### [DOCUMENT PASSAGE]
The worst may be over in markets, so what's the next move for portfolios?

Pick forward-looking equities with companies that have good pricing power, says veteran

The worst may be over in markets, so what's the next move for portfolios?

There are signs that the worst of the market downturn is over, says one veteran who has seen lots of them before, but is still cautiously urging cautious stock picks during the current uncertainty.

“There’s a whole bunch going on, but we’re in such a unique environment that the pieces don’t fit together like they used to,” Don Stuart, executive vice-president of the Vancouver-based Dixon Mitchell Investment Counsel told Wealth Professional, citing the runaway inflation plus rising interest rates, and debate as to whether we’re now in a slowdown or recession.

“When investor mood is at its worst, it’s often also the case that selling has been largely exhausted. At the same time, lower valuations make the math of equity ownership more compelling and tend to bring bargain hunters and fresh capital the market.”

Dixon noted that, in June, the S&P 500 posted its worst performance since 1940, a decline that caused both equity fundamentals and investor sentiment to significantly reset. Net bullishness was then lower than during the worst of the pandemic and just barely above the worst of the 2008-2009 financial crisis.

Stock valuations also quickly compressed, which mirrored the retrenchments of the bottom of past bear markets.

Stuart now is watching earning records, but also what management says about future cost pressures, demand, and ability to raise prices. But he noted that inflation isn’t necessarily bad for companies can raise their prices as fast as their input costs, though he warned about artificial spreads between sale price and cost.

“The other thing we want to be careful about owning is companies that don’t have price elasticity,” he said, such as breakfast cereals where there are cheaper options.

Stuart said Dixon Mitchell doesn’t own a lot of commodity companies or companies that don’t have product pricing power. It’s also been repositioning its allocations from 60% U.S. and global and 40% Canada toward being slightly overweighted with Canada, which it hasn’t done in awhile.

“We’d rather own companies that are price setters instead of price takers,” he said. “We’ve also done very well in the past half decade by being more oriented to growth companies in the U.S. But, if we look at it now, Canada looks relatively cheap compared to the U.S. because we’ve been left behind. Now, some of the companies up here are more attractive than they’ve been in the past. So, we’re interested in global. But, if we look at Canada as a market relative to the world, and its valuation, it’s probably a better time than it has been in the last little bit. So, it’s good to look at home a little bit more.”

Stuart is encouraging advisors to cull their portfolios and clean out companies that have already peaked and don’t have much bounce-back power, and check for companies with pricing power that will be more essential to the world in the next three to five years.

Consider quality names, particularly those that recently reworked their balance sheets with low interest rate debt, so they’re now well-positioned to take advantage of those that aren't.

“You want to look at who’s financially in a strong position and companies that have a runway to grow that are temporarily being ignored by the market,” said Stuart, noting that companies like Zoom may have topped out, but Apple’s clients will continue to renew their iPhone.

“Be careful about not abandoning the right asset mix for them on the equity side because where people tend to make mistakes is when they make long-term decisions based on short-term movements in the market and a dramatic short-term headline,” he said. “Just use a little common sense as you’re going through them. It’s not really crystal balling.”

### [INFORMATION SUPPLIED]
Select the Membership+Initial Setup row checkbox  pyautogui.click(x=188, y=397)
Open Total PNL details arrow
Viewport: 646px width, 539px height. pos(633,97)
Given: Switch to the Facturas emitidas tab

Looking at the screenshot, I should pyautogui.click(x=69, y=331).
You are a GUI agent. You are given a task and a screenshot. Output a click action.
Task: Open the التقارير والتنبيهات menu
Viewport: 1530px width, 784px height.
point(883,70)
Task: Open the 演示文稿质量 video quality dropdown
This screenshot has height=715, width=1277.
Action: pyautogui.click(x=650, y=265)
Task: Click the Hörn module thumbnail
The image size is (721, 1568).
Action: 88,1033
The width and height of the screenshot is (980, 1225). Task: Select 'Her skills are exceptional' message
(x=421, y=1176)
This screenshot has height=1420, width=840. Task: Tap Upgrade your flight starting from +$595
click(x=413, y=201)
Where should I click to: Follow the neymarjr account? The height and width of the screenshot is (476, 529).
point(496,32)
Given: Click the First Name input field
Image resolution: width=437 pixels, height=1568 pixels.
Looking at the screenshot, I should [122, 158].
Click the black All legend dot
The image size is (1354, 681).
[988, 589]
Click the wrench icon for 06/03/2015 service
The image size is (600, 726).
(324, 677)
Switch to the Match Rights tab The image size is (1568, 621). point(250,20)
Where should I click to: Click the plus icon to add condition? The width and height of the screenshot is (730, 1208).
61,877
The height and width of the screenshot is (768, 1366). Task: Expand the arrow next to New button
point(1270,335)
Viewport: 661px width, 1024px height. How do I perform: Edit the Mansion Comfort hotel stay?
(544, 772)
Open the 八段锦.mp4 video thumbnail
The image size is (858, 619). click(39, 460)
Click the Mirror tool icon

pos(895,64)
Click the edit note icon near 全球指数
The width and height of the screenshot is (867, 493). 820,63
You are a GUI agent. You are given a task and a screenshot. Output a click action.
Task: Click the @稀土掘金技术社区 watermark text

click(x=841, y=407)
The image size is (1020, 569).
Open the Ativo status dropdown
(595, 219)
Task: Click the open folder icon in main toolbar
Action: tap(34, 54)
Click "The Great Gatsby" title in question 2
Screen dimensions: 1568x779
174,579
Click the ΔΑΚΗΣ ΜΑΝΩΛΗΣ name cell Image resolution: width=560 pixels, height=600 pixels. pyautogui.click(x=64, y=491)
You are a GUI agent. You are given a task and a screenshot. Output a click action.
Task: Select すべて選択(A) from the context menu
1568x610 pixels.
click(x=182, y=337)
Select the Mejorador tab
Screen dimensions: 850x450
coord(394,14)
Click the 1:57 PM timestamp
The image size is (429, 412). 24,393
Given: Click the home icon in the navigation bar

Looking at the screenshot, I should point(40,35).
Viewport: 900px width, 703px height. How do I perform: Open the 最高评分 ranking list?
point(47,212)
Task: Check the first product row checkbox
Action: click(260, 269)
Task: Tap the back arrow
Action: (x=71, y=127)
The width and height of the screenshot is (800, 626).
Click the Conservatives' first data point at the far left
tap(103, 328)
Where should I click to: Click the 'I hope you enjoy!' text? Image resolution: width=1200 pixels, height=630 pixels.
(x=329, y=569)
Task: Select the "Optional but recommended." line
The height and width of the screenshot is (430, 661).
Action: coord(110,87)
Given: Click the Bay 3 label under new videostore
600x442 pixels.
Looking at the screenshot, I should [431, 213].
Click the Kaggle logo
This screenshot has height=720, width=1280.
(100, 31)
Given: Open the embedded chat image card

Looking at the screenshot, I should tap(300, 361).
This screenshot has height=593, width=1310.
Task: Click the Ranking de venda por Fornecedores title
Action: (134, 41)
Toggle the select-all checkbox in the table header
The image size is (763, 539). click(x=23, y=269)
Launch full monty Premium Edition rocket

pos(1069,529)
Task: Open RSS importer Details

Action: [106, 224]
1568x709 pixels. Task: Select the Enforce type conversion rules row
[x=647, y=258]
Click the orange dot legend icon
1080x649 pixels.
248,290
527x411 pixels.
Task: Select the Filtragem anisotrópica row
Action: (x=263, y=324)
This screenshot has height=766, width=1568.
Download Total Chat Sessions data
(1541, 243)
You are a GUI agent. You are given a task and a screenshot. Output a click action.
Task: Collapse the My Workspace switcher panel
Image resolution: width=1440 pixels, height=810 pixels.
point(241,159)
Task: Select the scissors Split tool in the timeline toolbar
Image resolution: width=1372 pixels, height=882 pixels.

### [YOUR ASSIGNMENT]
In the article on portfolio moves after the market downturn, which city is Dixon Mitchell Investment Counsel based in?

### [SOLUTION TO THIS TASK]
Vancouver